Court says illegal workers can set up union

Posted on : 2007-02-02 14:56 KST Modified on : 2019-10-19 20:29 KST
Migrant laborers win right to organize

As South Korean court has ruled that illegal migrant workers should be allowed to set up labor unions.

On February 1, the Seoul High Court overturned a ruling that gave a government labor agency permission to prevent illegal foreign workers from organizing.

"Illegal migrant workers can form a labor union and gain access into existing unions," the court said in a statement. "The Seoul Regional Labor Office, with no authority to check a union member’s legal status, illegally asked the union to produce a list of its members" - no doubt a move to try to verify the legal status of its members.

"When the union rejected to do so, the agency prevented them from setting up a union. That is illegal," the court statement continued.

In May 2005, the Migrants’ Trade Union submitted an application for union registration to the Seoul Regional Labor Office. However, it was rejected for having illegal migrant workers listed among its members. The union in turn filed a lawsuit against the government agency.

In February last year, the Seoul Administration Court ruled in favor of the government labor agency, saying illegal migrant workers have no right to form a labor union.

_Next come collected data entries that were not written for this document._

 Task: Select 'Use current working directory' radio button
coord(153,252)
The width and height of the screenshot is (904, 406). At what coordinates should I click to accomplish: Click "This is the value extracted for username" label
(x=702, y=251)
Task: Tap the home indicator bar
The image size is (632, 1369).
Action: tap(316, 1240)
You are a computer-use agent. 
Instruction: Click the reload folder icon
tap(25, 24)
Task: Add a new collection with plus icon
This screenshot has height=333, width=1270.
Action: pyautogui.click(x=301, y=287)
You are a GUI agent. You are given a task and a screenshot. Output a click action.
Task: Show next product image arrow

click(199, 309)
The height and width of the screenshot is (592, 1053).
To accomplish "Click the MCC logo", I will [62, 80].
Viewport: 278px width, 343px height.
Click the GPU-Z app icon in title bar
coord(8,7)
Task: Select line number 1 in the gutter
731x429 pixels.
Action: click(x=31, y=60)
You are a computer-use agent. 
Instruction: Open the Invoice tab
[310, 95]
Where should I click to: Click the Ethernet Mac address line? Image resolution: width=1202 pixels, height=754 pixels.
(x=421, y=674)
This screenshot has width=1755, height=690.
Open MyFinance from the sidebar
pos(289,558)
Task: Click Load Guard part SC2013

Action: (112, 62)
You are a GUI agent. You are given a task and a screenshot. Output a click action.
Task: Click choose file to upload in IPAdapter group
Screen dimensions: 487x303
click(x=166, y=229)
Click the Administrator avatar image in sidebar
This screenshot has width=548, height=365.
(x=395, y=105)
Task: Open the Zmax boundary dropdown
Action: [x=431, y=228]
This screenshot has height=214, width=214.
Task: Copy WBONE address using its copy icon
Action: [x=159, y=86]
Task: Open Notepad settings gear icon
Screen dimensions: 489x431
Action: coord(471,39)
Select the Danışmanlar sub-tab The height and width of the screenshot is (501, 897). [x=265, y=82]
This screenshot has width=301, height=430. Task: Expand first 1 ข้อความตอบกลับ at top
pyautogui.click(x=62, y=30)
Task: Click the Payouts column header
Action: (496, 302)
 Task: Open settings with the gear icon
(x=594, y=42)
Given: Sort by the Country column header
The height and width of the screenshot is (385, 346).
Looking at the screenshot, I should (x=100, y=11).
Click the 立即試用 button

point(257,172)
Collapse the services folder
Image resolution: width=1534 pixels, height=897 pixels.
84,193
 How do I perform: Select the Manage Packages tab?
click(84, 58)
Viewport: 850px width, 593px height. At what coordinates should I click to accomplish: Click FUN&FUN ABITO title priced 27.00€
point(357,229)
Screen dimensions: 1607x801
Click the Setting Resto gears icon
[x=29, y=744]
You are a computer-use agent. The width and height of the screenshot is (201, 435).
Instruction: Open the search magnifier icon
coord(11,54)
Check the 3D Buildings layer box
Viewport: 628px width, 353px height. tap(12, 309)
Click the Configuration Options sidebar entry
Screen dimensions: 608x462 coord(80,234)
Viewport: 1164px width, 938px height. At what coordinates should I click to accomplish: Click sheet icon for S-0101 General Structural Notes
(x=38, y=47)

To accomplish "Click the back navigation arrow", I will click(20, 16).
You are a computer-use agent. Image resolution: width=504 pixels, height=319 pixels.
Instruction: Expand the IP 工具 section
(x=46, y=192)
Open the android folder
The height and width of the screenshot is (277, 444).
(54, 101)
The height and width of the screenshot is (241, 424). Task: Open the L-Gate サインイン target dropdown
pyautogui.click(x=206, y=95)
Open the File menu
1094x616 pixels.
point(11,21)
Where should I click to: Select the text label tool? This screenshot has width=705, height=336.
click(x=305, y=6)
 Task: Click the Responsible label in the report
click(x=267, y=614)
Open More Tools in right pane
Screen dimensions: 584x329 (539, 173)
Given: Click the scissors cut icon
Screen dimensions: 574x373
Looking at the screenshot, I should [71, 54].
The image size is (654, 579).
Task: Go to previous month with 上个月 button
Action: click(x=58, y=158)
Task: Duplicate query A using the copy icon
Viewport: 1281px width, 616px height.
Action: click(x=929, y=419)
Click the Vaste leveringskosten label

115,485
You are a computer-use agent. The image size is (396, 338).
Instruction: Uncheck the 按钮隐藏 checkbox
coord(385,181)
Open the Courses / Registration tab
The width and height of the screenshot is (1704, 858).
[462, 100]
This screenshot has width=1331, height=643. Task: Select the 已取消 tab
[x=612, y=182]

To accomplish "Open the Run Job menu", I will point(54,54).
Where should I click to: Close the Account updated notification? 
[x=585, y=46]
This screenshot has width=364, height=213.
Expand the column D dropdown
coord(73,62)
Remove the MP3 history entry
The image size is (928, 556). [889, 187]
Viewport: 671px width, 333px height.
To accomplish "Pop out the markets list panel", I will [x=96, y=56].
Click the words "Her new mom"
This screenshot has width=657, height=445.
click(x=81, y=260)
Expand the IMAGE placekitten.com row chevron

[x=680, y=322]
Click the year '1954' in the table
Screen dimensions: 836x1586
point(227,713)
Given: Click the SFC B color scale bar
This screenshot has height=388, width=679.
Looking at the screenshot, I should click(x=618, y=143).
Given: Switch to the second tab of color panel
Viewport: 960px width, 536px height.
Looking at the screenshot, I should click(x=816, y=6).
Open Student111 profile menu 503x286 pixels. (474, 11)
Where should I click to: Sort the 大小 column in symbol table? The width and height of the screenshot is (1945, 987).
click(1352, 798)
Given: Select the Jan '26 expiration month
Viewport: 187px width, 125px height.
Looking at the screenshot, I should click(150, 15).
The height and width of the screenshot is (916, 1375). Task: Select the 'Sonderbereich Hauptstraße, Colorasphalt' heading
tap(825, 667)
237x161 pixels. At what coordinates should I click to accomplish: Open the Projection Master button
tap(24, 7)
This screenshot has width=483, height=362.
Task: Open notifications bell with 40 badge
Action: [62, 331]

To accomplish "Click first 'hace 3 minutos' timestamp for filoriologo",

However, the appellate court said, "Even though they are illegal migrant workers, they are workers that can form a labor union because they work here and are paid in South Korea," citing the constitutional guarantee of the status of foreigners. In addition, current labor laws ban discriminative measures between domestic and foreign workers. "It is difficult for us to see how, under current immigration law, illegal migrant workers can be prevented from forming a labor union," the court said.

Lee Jeong-won, an official at the Migrants’ Trade Union, said, "The Seoul Labor Agency should immediately recognize the Migrants’ Trade Union."

Woo Sam-yeol, an official at an organization for migrant workers, said, "This ruling is fair because the nation’s top court [in an earlier case] recognized the labor status of illegal migrant workers."